What you are asked to do
Identify each line below containing the string "date" and copy it.

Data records
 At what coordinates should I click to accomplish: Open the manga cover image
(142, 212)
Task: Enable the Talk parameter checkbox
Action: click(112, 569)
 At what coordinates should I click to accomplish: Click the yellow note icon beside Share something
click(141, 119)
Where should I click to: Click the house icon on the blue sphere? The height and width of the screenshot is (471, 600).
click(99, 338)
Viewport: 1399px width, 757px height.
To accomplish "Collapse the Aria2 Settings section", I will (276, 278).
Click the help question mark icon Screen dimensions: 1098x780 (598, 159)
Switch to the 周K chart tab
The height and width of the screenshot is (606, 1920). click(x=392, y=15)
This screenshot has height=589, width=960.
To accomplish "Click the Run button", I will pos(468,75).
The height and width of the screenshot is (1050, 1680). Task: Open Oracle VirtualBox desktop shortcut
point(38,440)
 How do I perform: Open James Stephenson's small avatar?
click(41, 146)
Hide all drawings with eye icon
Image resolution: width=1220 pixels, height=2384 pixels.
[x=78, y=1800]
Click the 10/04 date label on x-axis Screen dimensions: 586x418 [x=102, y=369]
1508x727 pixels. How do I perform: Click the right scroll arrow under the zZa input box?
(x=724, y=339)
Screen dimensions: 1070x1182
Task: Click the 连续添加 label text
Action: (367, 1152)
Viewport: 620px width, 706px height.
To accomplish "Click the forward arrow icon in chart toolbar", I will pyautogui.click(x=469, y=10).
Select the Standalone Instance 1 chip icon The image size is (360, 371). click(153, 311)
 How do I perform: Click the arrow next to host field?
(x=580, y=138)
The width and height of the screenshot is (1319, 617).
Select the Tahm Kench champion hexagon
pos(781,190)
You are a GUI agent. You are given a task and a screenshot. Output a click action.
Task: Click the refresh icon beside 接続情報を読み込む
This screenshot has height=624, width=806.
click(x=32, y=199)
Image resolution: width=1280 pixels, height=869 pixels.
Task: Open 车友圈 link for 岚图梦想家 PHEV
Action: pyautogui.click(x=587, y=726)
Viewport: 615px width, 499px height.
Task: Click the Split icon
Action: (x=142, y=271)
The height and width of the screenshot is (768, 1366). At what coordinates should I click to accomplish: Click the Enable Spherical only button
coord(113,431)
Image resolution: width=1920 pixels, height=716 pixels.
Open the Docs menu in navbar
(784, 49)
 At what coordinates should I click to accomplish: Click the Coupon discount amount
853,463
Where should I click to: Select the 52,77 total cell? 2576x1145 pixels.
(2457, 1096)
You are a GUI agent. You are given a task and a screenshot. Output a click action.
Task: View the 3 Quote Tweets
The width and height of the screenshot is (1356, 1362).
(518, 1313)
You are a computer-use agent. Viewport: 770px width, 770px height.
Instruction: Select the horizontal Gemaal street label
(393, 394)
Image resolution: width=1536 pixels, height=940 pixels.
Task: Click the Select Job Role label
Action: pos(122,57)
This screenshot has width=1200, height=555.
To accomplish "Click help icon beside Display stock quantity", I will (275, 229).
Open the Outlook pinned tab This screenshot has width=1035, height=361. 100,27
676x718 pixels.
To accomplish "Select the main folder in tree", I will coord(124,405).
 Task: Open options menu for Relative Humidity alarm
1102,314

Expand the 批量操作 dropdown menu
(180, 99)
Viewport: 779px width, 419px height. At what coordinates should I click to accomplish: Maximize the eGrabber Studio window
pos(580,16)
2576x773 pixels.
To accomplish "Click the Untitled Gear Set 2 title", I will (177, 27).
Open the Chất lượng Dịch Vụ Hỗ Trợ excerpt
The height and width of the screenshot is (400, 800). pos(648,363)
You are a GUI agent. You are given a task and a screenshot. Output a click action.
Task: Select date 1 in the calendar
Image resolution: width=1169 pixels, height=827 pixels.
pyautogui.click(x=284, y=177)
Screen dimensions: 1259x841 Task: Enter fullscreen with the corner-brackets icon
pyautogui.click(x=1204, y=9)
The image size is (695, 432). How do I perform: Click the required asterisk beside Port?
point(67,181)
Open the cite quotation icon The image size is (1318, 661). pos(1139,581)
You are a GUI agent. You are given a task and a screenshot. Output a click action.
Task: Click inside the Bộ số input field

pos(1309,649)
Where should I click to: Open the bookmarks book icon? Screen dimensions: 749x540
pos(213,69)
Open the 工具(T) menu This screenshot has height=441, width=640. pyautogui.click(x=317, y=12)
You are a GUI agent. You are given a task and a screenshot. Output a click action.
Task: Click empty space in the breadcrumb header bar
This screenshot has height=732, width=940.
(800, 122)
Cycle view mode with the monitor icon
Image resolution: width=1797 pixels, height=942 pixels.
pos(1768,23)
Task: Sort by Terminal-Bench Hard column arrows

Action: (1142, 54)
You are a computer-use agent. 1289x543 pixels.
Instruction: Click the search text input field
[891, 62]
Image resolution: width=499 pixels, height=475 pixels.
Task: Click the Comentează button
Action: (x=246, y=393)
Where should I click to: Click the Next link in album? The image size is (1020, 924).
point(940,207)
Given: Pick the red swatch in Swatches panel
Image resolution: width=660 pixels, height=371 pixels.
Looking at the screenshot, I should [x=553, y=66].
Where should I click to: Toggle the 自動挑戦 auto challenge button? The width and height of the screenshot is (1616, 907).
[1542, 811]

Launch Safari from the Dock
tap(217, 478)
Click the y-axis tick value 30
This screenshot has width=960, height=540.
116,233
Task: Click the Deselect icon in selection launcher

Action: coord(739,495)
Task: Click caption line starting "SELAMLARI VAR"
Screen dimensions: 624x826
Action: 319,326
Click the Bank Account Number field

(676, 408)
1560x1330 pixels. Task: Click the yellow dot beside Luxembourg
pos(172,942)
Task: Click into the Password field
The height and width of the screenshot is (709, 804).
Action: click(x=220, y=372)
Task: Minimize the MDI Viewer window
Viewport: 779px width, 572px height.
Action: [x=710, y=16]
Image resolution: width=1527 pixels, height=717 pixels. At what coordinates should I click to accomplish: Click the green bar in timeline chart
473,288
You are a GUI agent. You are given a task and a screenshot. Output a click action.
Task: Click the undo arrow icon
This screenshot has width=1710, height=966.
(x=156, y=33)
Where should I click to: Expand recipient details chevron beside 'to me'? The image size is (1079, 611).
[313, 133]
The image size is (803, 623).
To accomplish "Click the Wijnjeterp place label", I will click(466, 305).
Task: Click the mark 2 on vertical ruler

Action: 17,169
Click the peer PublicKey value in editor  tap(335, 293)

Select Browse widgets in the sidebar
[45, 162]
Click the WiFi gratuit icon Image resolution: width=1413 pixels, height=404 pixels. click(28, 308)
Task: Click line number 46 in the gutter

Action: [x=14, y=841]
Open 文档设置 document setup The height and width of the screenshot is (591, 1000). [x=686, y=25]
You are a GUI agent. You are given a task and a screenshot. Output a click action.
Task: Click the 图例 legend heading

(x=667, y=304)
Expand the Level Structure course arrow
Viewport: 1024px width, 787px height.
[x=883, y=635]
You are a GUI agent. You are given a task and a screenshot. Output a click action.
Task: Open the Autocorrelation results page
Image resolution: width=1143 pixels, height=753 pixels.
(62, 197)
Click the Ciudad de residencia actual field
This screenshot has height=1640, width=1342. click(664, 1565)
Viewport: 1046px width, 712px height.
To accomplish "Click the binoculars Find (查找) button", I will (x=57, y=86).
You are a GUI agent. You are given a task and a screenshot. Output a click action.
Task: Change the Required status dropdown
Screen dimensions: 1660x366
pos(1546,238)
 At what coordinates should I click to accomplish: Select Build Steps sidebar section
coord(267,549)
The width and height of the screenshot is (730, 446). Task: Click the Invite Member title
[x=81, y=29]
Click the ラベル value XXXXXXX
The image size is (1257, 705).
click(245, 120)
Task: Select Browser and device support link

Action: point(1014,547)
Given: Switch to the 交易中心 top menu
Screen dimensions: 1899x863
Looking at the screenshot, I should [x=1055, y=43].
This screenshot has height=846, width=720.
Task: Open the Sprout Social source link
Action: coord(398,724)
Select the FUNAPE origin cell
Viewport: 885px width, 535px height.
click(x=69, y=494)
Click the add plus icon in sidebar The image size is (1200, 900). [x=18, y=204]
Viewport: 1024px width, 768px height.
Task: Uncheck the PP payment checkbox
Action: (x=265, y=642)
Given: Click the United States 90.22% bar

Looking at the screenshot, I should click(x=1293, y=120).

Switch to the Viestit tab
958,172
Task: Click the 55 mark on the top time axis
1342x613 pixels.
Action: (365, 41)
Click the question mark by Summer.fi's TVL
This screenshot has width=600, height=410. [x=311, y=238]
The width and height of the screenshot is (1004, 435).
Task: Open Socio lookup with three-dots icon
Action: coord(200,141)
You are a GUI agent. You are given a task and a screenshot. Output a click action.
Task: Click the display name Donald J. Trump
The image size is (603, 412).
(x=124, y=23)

Exercise response
Click the 10/04 date label on x-axis Screen dimensions: 586x418 [x=102, y=369]
Task: Select date 1 in the calendar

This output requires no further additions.